[Word and element pointing entries]
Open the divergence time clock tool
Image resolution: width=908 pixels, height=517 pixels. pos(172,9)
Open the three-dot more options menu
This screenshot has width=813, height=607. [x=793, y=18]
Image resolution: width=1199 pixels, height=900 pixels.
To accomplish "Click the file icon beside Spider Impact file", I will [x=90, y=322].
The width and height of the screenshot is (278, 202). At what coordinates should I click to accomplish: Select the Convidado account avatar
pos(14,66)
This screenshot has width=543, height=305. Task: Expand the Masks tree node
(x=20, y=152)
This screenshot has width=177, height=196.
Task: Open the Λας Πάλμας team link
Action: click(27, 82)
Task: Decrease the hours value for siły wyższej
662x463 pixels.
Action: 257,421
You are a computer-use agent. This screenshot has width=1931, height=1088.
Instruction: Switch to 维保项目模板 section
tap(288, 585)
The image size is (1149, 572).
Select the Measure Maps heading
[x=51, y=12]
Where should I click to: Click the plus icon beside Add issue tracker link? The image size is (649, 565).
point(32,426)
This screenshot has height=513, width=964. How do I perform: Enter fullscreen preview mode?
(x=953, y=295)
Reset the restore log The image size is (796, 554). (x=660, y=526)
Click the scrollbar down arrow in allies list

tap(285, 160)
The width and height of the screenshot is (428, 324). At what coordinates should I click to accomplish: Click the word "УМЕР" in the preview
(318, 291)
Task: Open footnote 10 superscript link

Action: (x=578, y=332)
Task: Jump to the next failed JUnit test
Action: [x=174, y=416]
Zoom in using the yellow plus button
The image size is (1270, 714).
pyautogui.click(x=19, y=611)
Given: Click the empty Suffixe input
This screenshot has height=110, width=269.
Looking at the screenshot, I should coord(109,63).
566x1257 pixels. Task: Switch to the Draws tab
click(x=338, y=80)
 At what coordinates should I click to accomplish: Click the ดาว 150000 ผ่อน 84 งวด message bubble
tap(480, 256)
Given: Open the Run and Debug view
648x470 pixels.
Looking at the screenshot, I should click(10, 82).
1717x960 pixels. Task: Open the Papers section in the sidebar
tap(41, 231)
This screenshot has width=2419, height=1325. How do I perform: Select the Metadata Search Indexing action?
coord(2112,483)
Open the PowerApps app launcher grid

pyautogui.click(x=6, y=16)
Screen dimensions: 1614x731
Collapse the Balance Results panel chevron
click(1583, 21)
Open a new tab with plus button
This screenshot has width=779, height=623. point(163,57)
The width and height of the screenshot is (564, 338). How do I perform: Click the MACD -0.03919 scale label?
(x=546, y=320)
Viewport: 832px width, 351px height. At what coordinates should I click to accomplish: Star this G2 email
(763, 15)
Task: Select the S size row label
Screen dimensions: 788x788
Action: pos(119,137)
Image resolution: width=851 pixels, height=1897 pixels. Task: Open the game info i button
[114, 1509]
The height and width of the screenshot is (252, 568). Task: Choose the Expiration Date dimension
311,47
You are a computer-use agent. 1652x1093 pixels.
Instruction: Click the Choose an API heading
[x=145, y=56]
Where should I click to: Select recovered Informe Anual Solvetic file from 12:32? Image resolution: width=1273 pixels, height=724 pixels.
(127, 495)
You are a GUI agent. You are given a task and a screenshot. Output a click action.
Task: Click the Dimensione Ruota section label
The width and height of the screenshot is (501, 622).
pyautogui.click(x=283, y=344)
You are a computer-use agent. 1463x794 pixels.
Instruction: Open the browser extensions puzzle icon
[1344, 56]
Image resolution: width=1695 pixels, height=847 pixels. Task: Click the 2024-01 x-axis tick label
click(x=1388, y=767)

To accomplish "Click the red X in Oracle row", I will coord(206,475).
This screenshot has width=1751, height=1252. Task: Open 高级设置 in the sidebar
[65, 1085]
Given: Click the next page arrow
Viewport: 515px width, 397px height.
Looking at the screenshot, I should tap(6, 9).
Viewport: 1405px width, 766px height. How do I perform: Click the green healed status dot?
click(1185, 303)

> [DIRECTIONS FOR THIS TASK]
Can you rewrite the records above with each "Viewport" changed to "Window" and everything else left the same?

> [SOLUTION]
Open the divergence time clock tool
Image resolution: width=908 pixels, height=517 pixels. pos(172,9)
Open the three-dot more options menu
This screenshot has width=813, height=607. [x=793, y=18]
Image resolution: width=1199 pixels, height=900 pixels.
To accomplish "Click the file icon beside Spider Impact file", I will [x=90, y=322].
The width and height of the screenshot is (278, 202). At what coordinates should I click to accomplish: Select the Convidado account avatar
pos(14,66)
This screenshot has width=543, height=305. Task: Expand the Masks tree node
(x=20, y=152)
This screenshot has width=177, height=196.
Task: Open the Λας Πάλμας team link
Action: click(27, 82)
Task: Decrease the hours value for siły wyższej
662x463 pixels.
Action: 257,421
You are a computer-use agent. This screenshot has width=1931, height=1088.
Instruction: Switch to 维保项目模板 section
tap(288, 585)
The image size is (1149, 572).
Select the Measure Maps heading
[x=51, y=12]
Where should I click to: Click the plus icon beside Add issue tracker link? The image size is (649, 565).
point(32,426)
This screenshot has height=513, width=964. How do I perform: Enter fullscreen preview mode?
(x=953, y=295)
Reset the restore log The image size is (796, 554). (x=660, y=526)
Click the scrollbar down arrow in allies list

tap(285, 160)
The width and height of the screenshot is (428, 324). At what coordinates should I click to accomplish: Click the word "УМЕР" in the preview
(318, 291)
Task: Open footnote 10 superscript link

Action: (x=578, y=332)
Task: Jump to the next failed JUnit test
Action: [x=174, y=416]
Zoom in using the yellow plus button
The image size is (1270, 714).
pyautogui.click(x=19, y=611)
Given: Click the empty Suffixe input
This screenshot has height=110, width=269.
Looking at the screenshot, I should coord(109,63).
566x1257 pixels. Task: Switch to the Draws tab
click(x=338, y=80)
 At what coordinates should I click to accomplish: Click the ดาว 150000 ผ่อน 84 งวด message bubble
tap(480, 256)
Given: Open the Run and Debug view
648x470 pixels.
Looking at the screenshot, I should click(10, 82).
1717x960 pixels. Task: Open the Papers section in the sidebar
tap(41, 231)
This screenshot has width=2419, height=1325. How do I perform: Select the Metadata Search Indexing action?
coord(2112,483)
Open the PowerApps app launcher grid

pyautogui.click(x=6, y=16)
Screen dimensions: 1614x731
Collapse the Balance Results panel chevron
click(1583, 21)
Open a new tab with plus button
This screenshot has width=779, height=623. point(163,57)
The width and height of the screenshot is (564, 338). How do I perform: Click the MACD -0.03919 scale label?
(x=546, y=320)
Window: 832px width, 351px height. At what coordinates should I click to accomplish: Star this G2 email
(763, 15)
Task: Select the S size row label
Screen dimensions: 788x788
Action: pos(119,137)
Image resolution: width=851 pixels, height=1897 pixels. Task: Open the game info i button
[114, 1509]
The height and width of the screenshot is (252, 568). Task: Choose the Expiration Date dimension
311,47
You are a computer-use agent. 1652x1093 pixels.
Instruction: Click the Choose an API heading
[x=145, y=56]
Where should I click to: Select recovered Informe Anual Solvetic file from 12:32? Image resolution: width=1273 pixels, height=724 pixels.
(127, 495)
You are a GUI agent. You are given a task and a screenshot. Output a click action.
Task: Click the Dimensione Ruota section label
The width and height of the screenshot is (501, 622).
pyautogui.click(x=283, y=344)
You are a computer-use agent. 1463x794 pixels.
Instruction: Open the browser extensions puzzle icon
[1344, 56]
Image resolution: width=1695 pixels, height=847 pixels. Task: Click the 2024-01 x-axis tick label
click(x=1388, y=767)

To accomplish "Click the red X in Oracle row", I will coord(206,475).
This screenshot has width=1751, height=1252. Task: Open 高级设置 in the sidebar
[65, 1085]
Given: Click the next page arrow
Window: 515px width, 397px height.
Looking at the screenshot, I should tap(6, 9).
Window: 1405px width, 766px height. How do I perform: Click the green healed status dot?
click(1185, 303)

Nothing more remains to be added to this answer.